Re: How to assign autovalue for PK in linking table

PostPosted: Thu Aug 22, 2019 3:21 pm
by keme
Why is it required to have a composite primary key here? Is it possible to have duplicate LINKID values?

If you need to autogenerate a part of a composite key, it may be possible through creating a value sequence in a separate table, or perhaps on the fly as a cross join query, and pick an available value from that. Probably inefficient, and in most cases I would guess that a DB redesign is required rather than "partial autogeneration".

If there will only be one Source_Concept record for each LINKID value, you can use that field alone as the PK and there will not be an issue with autovalue. You can create an index for the combined fields if that is needed.

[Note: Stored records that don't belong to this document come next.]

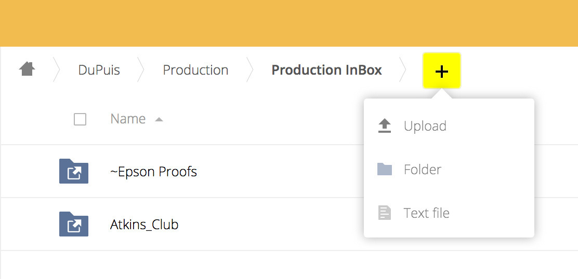Click the Upload arrow icon
Screen dimensions: 578x279
tap(384, 126)
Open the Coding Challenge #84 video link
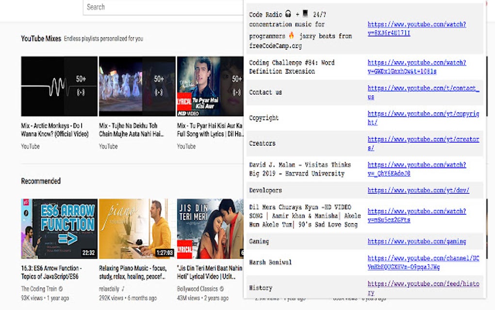Image resolution: width=495 pixels, height=310 pixels. point(416,67)
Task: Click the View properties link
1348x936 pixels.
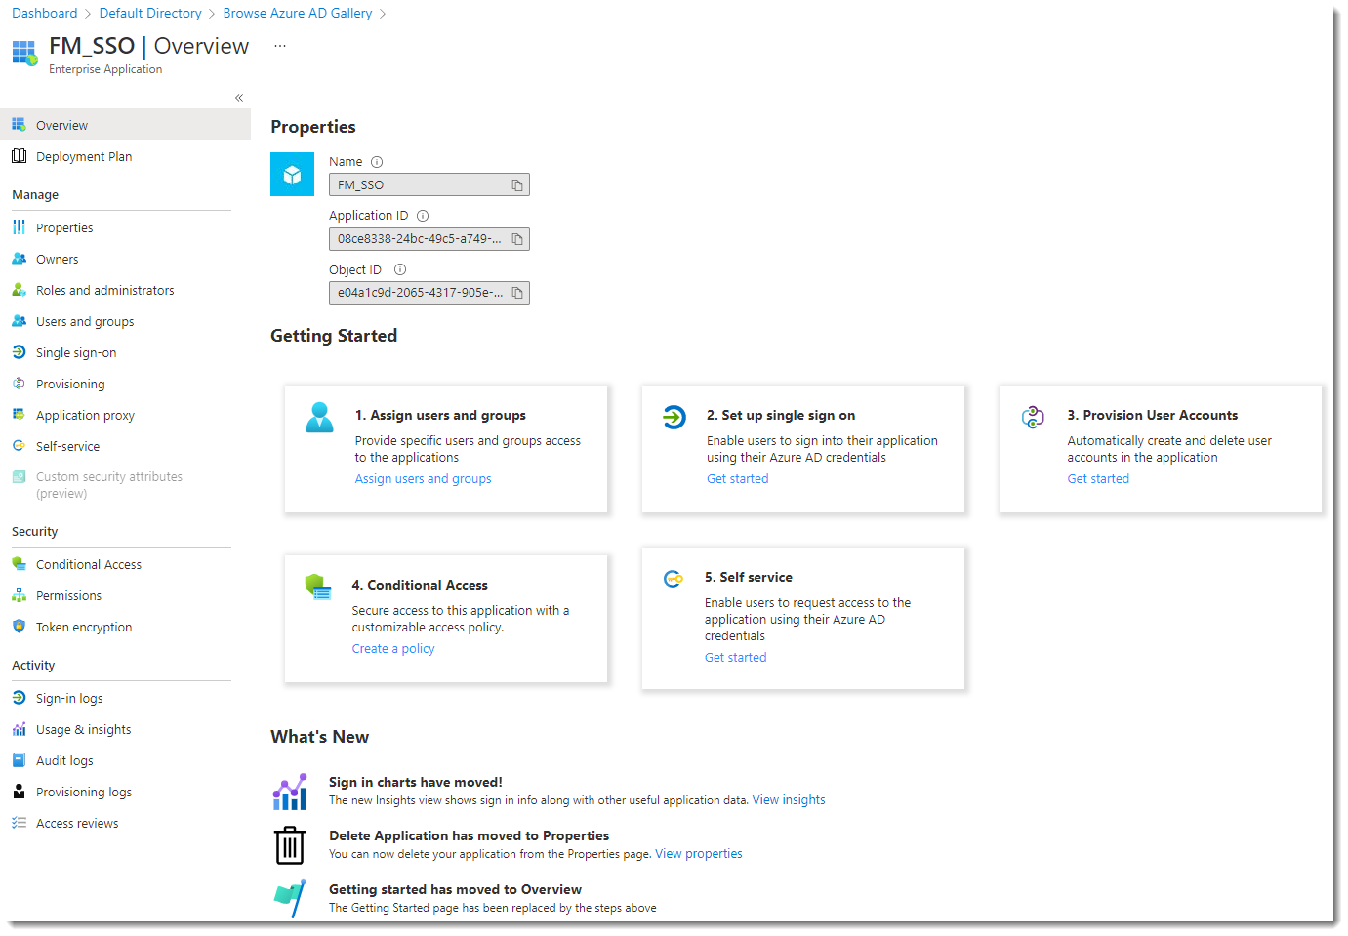Action: [698, 854]
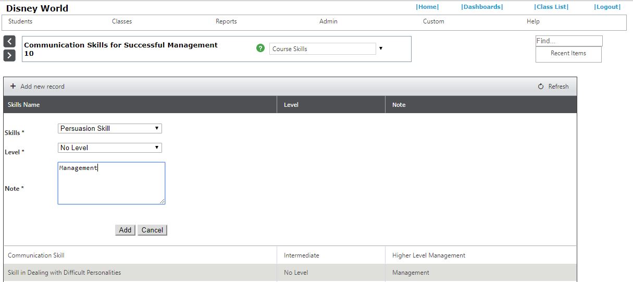Select the Communication Skill table row
This screenshot has height=282, width=633.
pyautogui.click(x=140, y=255)
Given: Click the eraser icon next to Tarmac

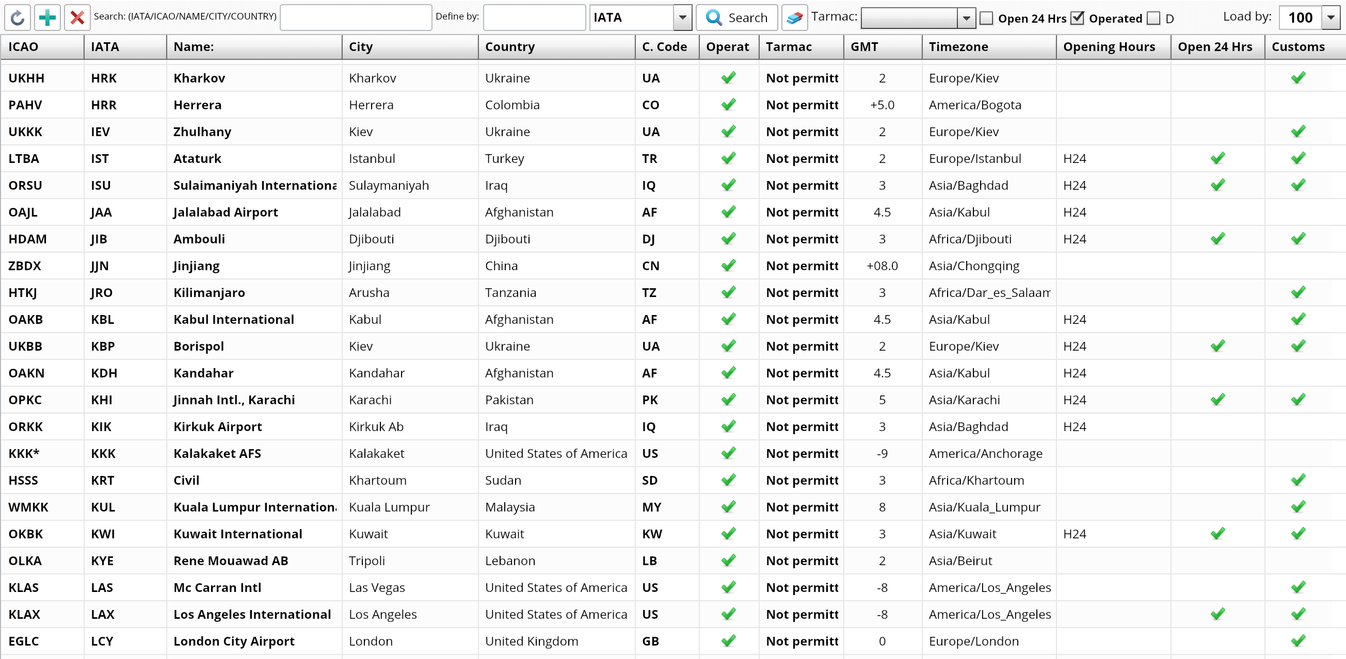Looking at the screenshot, I should coord(794,18).
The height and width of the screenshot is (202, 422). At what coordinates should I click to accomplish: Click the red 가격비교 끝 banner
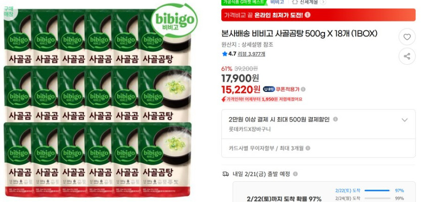click(318, 15)
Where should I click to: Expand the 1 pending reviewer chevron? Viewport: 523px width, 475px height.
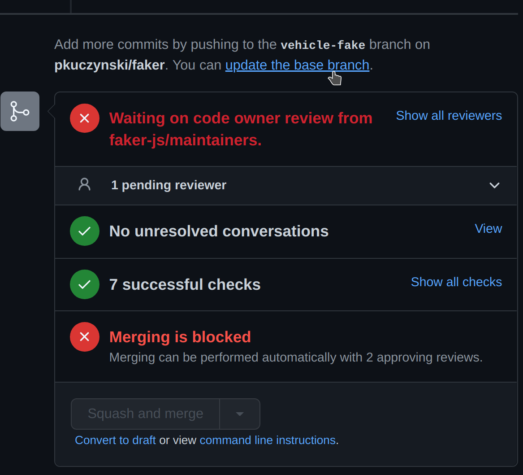click(x=494, y=185)
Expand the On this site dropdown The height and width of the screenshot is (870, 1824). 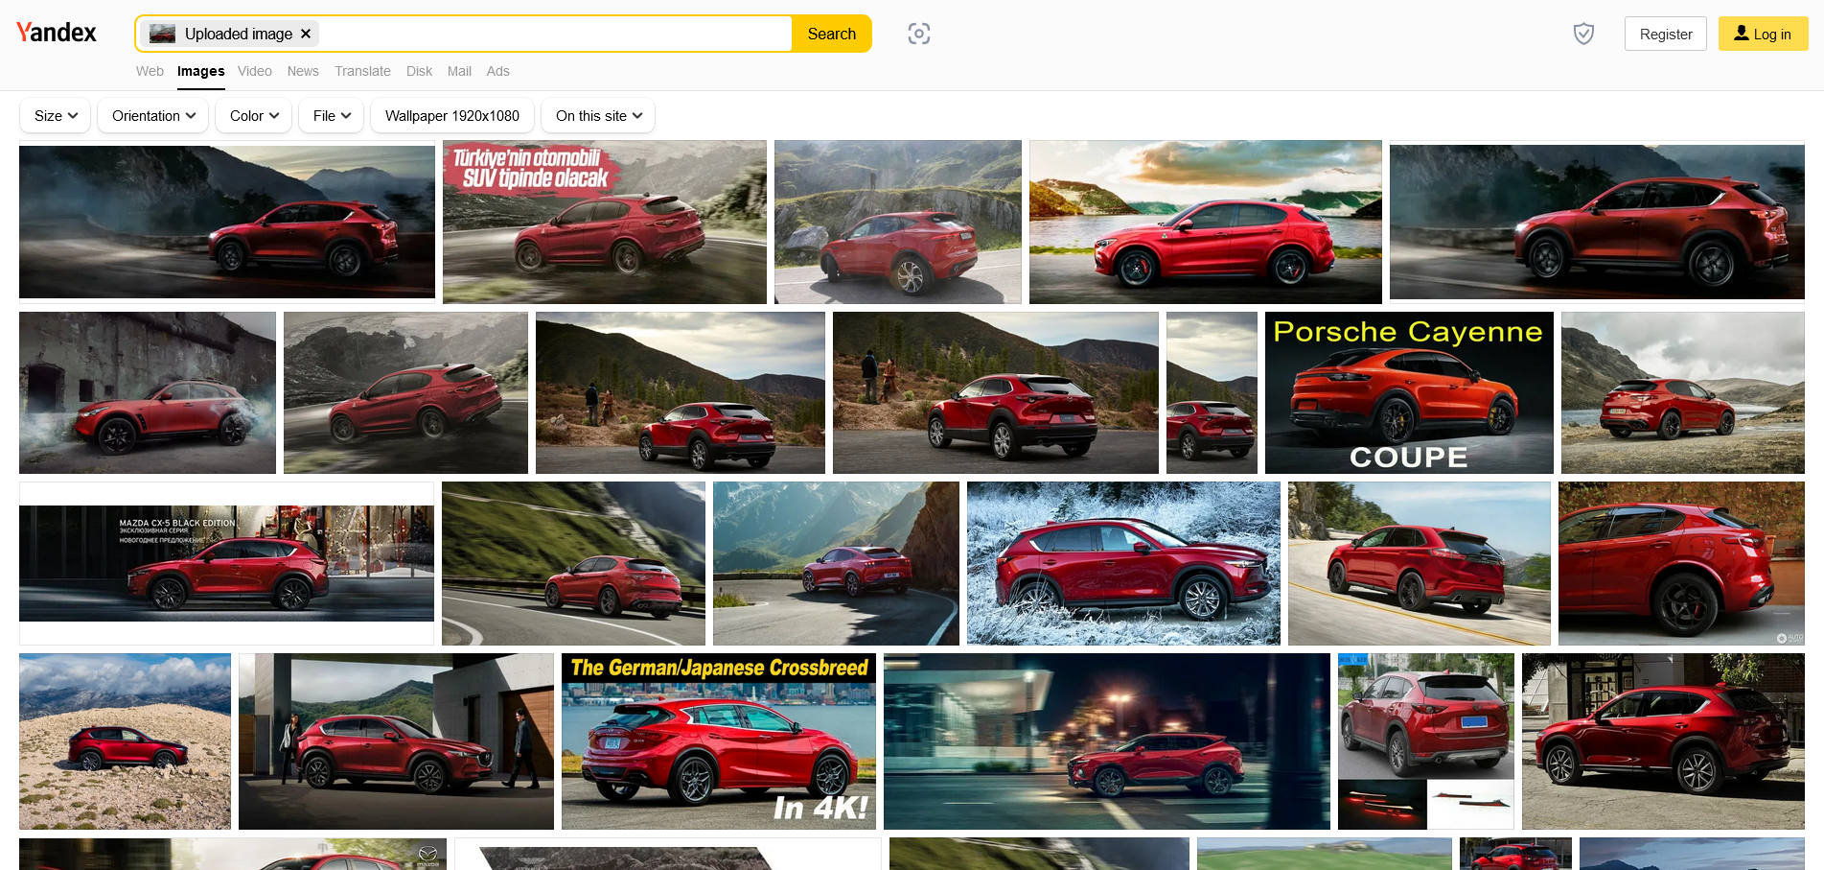[598, 116]
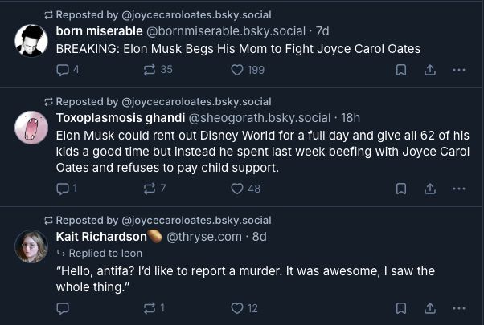The height and width of the screenshot is (325, 484).
Task: Open Kait Richardson's profile avatar
Action: (31, 246)
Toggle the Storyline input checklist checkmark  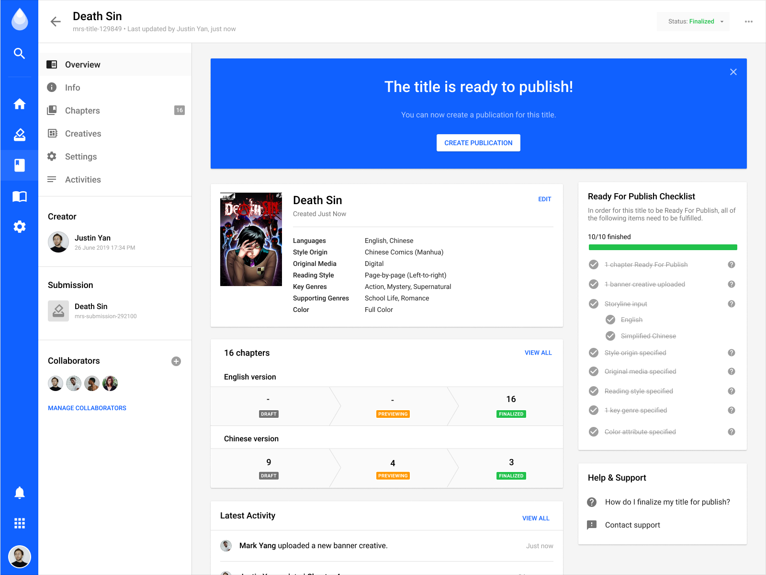point(594,304)
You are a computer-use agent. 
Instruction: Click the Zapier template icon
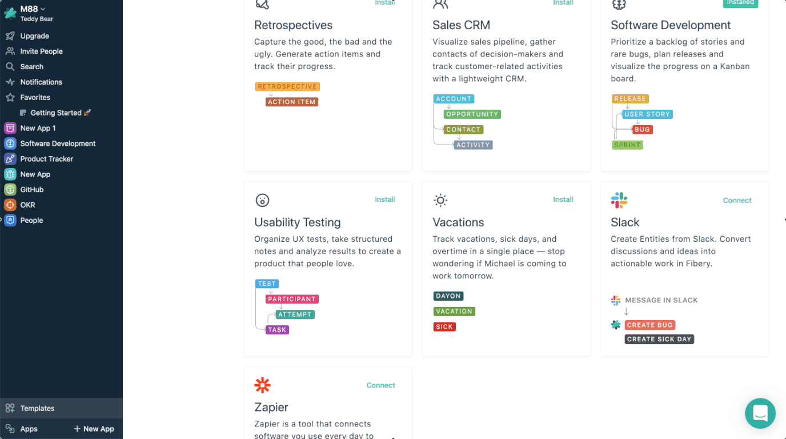(x=262, y=385)

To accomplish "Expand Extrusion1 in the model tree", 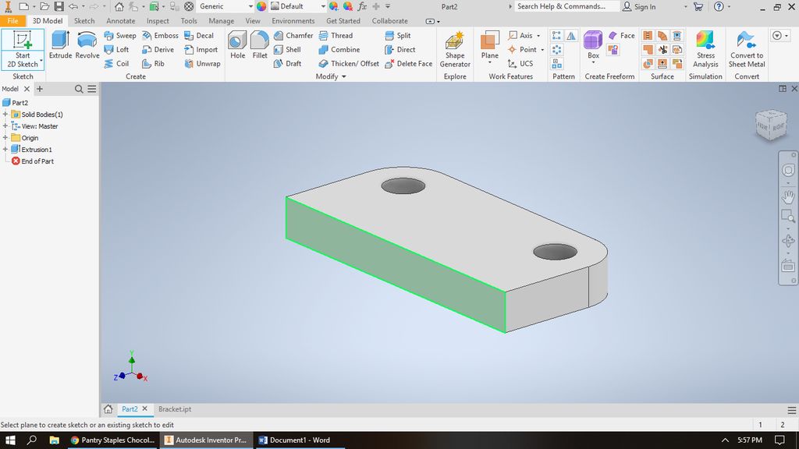I will point(5,149).
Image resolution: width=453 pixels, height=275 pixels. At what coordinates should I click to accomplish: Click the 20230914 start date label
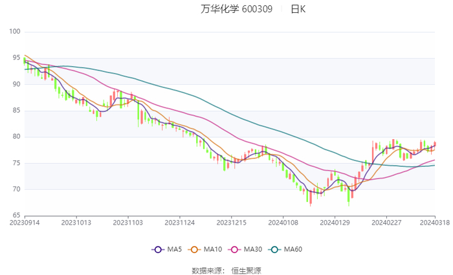click(x=24, y=223)
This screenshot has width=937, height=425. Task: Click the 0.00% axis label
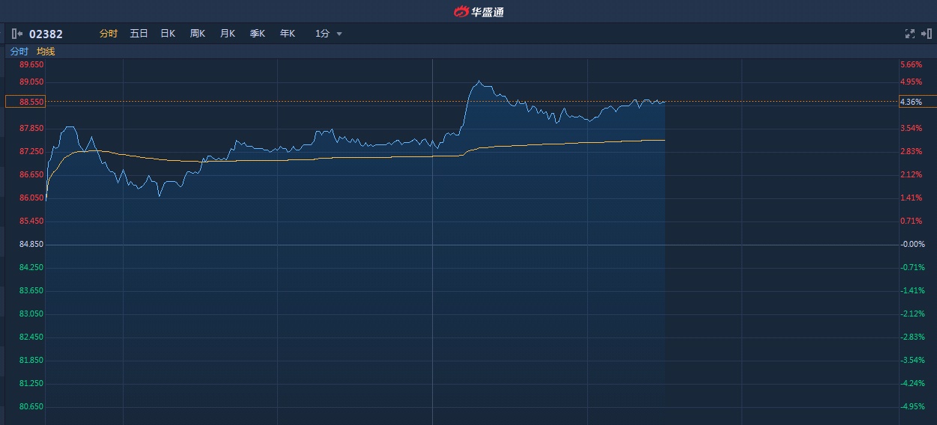click(x=912, y=245)
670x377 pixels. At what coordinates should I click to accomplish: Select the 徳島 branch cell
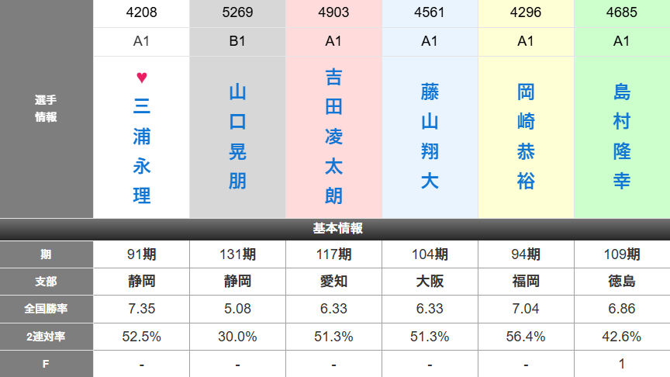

Re: How to assign autovalue for PK in linking table

PostPosted: Thu Aug 22, 2019 3:24 pm
by Villeroy
Drop the LinkID. You only need the 2 foreign keys which will serve as compound primary key as well. The foreign key SID depends on the "Sources" table's primary key, the foreign key CID depends on the "Concepts" table's primary key and both keys SID and CID together build the linking table's primary key which means that you can not enter the same combination of SID and CID twice. Each SID belongs to some CID once and each CID belongs to some SID only once.

Re: [Solved] How to assign autovalue for PK in linking table

PostPosted: Thu Aug 22, 2019 7:25 pm
by sjskhalsa
I didn't realize a table could have a compound PK. Thanks. Problem solved.